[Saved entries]

______

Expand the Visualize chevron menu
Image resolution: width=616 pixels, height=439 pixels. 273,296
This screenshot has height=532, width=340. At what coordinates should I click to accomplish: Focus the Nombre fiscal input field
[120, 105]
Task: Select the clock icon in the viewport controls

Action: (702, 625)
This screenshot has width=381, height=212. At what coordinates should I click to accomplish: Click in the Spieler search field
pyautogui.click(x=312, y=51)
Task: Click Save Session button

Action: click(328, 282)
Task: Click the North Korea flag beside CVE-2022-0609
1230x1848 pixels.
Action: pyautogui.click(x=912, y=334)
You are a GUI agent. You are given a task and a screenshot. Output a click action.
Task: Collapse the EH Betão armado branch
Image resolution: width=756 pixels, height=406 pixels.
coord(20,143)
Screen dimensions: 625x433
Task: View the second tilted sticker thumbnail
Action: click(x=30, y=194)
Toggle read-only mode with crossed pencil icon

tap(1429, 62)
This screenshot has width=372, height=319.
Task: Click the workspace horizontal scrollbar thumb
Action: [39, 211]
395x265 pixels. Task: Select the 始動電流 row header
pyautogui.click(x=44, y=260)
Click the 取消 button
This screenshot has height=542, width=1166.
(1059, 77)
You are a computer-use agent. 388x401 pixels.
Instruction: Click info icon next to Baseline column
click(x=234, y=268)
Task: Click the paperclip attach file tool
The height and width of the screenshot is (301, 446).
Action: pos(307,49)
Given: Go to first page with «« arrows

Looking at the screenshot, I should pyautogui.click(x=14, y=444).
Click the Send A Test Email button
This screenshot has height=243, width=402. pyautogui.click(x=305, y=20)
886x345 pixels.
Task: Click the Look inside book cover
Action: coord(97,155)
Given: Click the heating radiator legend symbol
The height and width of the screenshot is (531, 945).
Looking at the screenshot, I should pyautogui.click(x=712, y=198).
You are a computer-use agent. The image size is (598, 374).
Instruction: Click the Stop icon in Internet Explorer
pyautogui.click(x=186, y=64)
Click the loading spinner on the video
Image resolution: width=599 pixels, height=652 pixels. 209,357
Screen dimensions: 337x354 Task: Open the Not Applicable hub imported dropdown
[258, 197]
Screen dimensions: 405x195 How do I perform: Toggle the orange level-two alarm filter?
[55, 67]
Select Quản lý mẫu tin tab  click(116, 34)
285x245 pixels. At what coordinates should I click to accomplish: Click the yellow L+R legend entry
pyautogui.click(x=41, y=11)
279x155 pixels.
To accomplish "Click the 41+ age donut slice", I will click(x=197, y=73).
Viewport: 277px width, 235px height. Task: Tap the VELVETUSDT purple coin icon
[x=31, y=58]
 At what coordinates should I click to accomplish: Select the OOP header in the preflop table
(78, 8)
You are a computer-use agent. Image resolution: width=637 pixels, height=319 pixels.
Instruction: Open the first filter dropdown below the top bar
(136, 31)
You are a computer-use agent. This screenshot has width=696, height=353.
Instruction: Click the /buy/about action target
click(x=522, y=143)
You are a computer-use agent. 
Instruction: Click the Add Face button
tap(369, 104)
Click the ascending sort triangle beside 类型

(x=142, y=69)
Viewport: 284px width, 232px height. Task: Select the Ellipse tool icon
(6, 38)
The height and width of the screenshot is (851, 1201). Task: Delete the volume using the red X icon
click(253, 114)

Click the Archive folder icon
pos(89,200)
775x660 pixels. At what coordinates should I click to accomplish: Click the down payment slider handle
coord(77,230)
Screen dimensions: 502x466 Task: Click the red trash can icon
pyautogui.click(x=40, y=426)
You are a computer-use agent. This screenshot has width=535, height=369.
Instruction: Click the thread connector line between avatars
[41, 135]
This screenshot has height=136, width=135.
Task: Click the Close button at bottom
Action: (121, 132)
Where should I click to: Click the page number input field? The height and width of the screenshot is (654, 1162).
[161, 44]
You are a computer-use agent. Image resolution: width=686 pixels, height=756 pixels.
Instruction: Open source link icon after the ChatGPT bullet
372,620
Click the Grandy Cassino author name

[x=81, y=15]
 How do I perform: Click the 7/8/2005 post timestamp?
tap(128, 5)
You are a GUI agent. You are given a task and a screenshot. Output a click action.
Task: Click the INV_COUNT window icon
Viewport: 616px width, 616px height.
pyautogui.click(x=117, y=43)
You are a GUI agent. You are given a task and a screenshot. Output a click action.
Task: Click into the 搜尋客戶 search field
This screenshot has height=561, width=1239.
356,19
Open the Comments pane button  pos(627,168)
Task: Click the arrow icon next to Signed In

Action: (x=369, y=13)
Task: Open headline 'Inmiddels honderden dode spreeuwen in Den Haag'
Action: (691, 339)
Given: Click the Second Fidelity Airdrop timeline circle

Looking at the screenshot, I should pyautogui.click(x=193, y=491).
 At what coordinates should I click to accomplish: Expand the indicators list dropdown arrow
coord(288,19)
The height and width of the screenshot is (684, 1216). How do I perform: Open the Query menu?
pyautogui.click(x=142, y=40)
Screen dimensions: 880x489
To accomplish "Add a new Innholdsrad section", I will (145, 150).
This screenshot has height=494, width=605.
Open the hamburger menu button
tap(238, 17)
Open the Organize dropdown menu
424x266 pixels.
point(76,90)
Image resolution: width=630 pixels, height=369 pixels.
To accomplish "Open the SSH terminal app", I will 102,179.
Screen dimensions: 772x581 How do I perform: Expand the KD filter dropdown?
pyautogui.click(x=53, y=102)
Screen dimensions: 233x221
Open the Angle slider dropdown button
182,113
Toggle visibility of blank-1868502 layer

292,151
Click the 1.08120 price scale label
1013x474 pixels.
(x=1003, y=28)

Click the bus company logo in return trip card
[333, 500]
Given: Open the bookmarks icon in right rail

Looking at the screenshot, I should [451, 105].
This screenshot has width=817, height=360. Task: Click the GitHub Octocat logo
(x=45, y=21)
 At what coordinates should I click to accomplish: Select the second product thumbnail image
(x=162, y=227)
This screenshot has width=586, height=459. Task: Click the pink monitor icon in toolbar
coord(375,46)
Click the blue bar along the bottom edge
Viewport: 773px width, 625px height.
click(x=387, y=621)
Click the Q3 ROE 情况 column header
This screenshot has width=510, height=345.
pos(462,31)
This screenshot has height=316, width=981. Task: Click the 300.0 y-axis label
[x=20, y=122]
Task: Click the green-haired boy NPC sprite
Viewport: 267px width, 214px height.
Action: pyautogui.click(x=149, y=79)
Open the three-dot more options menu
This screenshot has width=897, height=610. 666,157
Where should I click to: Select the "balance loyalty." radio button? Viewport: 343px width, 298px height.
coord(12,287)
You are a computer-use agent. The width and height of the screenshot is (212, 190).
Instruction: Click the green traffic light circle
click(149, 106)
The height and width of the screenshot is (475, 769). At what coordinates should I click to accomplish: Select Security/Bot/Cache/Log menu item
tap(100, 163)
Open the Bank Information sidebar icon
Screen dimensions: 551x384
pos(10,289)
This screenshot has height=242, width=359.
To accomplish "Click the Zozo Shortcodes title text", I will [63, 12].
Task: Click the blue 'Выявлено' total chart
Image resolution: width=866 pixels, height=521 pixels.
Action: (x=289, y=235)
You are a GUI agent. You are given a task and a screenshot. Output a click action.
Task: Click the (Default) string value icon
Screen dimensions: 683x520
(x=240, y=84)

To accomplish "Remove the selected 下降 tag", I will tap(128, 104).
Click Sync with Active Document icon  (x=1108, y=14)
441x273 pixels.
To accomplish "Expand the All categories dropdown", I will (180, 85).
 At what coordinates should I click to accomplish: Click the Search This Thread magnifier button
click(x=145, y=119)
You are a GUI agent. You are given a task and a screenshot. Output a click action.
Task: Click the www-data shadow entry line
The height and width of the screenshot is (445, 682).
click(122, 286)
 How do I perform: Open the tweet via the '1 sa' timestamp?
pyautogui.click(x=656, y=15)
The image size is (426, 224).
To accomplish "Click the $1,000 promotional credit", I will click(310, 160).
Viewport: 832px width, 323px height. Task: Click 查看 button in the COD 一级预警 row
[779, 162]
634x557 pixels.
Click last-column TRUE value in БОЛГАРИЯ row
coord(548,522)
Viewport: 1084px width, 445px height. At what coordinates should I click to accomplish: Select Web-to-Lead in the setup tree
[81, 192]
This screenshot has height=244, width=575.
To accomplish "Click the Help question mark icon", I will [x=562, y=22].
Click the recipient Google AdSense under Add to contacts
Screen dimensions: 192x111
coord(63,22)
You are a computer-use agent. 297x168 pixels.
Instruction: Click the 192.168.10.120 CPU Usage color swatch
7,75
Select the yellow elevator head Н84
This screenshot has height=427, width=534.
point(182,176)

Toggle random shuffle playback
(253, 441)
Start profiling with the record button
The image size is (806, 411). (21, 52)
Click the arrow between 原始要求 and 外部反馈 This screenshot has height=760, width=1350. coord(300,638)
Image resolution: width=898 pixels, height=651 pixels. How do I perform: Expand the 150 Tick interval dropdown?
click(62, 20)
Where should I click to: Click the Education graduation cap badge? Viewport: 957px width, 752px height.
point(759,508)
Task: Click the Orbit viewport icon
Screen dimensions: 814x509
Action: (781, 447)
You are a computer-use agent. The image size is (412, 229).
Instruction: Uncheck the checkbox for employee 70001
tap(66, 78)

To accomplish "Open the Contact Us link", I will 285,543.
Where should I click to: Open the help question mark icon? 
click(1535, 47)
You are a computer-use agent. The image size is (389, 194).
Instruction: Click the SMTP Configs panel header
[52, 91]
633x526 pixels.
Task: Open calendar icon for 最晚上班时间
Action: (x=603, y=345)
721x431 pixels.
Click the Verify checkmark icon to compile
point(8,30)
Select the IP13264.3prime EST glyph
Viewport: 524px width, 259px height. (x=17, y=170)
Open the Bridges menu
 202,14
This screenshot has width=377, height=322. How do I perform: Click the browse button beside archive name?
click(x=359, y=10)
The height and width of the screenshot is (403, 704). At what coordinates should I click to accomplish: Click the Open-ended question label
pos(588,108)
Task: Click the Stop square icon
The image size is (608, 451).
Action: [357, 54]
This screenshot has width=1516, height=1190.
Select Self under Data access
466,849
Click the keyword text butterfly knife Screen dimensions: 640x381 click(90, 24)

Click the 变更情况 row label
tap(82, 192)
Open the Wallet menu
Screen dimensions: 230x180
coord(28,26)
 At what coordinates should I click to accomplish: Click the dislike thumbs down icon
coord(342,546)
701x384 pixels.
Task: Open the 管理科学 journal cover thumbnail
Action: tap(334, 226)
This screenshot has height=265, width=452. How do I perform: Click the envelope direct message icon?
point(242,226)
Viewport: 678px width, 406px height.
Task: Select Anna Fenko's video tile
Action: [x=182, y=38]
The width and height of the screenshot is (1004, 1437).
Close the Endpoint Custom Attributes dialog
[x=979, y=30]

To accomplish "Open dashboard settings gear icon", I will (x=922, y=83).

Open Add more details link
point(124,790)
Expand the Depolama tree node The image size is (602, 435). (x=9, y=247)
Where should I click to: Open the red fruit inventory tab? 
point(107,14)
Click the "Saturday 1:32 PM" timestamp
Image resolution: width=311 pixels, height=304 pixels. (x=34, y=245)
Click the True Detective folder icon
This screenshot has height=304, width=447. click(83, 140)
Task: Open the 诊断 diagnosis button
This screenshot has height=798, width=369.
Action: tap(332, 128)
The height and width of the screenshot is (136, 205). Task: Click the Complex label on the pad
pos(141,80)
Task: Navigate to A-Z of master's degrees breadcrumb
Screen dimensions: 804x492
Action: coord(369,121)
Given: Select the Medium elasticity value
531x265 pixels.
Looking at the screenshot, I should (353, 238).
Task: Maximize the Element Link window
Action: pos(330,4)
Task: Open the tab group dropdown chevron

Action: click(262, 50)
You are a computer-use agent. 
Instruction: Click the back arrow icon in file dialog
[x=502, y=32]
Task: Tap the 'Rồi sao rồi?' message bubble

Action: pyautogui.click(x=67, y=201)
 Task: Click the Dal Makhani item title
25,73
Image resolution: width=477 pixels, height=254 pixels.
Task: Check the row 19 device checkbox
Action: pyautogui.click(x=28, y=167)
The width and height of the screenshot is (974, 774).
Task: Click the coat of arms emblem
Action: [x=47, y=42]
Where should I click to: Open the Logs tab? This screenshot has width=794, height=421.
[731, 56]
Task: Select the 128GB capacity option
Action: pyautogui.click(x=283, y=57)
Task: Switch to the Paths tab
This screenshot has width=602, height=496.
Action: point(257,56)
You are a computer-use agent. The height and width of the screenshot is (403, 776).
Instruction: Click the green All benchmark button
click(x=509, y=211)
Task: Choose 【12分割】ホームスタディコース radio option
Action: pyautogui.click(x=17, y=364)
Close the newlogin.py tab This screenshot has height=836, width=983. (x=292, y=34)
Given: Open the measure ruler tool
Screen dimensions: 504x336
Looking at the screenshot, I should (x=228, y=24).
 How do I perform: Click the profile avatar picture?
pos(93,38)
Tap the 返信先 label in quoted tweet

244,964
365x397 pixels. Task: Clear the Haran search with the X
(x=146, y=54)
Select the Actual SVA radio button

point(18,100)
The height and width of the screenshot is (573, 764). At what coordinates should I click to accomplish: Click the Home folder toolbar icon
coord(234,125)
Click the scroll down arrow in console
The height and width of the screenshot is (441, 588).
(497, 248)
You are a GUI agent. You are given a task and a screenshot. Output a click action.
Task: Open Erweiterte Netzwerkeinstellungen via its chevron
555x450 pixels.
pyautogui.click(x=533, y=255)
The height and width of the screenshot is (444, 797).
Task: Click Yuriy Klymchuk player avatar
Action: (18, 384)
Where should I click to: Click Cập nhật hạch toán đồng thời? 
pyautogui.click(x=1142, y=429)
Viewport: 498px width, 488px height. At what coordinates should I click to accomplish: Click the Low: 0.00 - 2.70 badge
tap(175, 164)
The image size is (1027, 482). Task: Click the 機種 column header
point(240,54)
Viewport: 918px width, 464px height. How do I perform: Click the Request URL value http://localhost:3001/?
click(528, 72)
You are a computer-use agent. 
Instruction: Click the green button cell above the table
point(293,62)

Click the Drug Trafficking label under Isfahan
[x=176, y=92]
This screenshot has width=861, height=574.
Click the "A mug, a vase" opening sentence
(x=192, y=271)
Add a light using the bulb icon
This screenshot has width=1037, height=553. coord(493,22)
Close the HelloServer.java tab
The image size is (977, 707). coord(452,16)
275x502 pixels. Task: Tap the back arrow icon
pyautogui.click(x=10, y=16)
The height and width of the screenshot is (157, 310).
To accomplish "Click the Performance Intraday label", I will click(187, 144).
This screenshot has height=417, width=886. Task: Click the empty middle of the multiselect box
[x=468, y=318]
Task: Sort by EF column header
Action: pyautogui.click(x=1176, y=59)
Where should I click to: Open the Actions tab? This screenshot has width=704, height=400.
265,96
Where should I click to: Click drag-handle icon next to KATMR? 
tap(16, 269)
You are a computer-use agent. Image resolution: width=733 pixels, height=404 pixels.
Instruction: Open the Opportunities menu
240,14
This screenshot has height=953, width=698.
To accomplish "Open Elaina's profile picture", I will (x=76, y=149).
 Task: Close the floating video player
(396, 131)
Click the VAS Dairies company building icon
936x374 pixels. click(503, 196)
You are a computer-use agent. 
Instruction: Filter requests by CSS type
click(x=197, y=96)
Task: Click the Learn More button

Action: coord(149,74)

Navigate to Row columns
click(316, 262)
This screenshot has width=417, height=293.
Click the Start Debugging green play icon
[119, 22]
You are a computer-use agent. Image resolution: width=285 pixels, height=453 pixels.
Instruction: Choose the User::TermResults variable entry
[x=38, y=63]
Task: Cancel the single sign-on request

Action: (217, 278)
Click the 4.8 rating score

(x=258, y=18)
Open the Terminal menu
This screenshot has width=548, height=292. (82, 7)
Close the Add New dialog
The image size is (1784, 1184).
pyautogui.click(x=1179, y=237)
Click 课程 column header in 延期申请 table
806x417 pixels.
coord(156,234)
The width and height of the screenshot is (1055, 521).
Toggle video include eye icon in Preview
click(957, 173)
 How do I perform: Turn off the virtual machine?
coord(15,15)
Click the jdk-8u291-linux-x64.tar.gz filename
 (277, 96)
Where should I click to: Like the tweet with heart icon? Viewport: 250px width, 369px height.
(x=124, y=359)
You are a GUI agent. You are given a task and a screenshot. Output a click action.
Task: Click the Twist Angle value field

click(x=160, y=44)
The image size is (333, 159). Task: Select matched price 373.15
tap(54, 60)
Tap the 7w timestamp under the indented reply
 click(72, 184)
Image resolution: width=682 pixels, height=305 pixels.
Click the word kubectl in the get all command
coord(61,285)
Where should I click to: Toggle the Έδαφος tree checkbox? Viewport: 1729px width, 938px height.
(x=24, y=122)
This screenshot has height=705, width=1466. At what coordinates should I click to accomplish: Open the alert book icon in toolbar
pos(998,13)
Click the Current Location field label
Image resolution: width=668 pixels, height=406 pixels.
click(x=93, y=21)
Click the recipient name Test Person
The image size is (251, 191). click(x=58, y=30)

______

Only a verbatim transcription of the lines from the one containing "Task: Click the Twist Angle value field" through the last line of the records counts as the answer.

Result for this task:
Task: Click the Twist Angle value field

click(x=160, y=44)
The image size is (333, 159). Task: Select matched price 373.15
tap(54, 60)
Tap the 7w timestamp under the indented reply
 click(72, 184)
Image resolution: width=682 pixels, height=305 pixels.
Click the word kubectl in the get all command
coord(61,285)
Where should I click to: Toggle the Έδαφος tree checkbox? Viewport: 1729px width, 938px height.
(x=24, y=122)
This screenshot has height=705, width=1466. At what coordinates should I click to accomplish: Open the alert book icon in toolbar
pos(998,13)
Click the Current Location field label
Image resolution: width=668 pixels, height=406 pixels.
click(x=93, y=21)
Click the recipient name Test Person
The image size is (251, 191). click(x=58, y=30)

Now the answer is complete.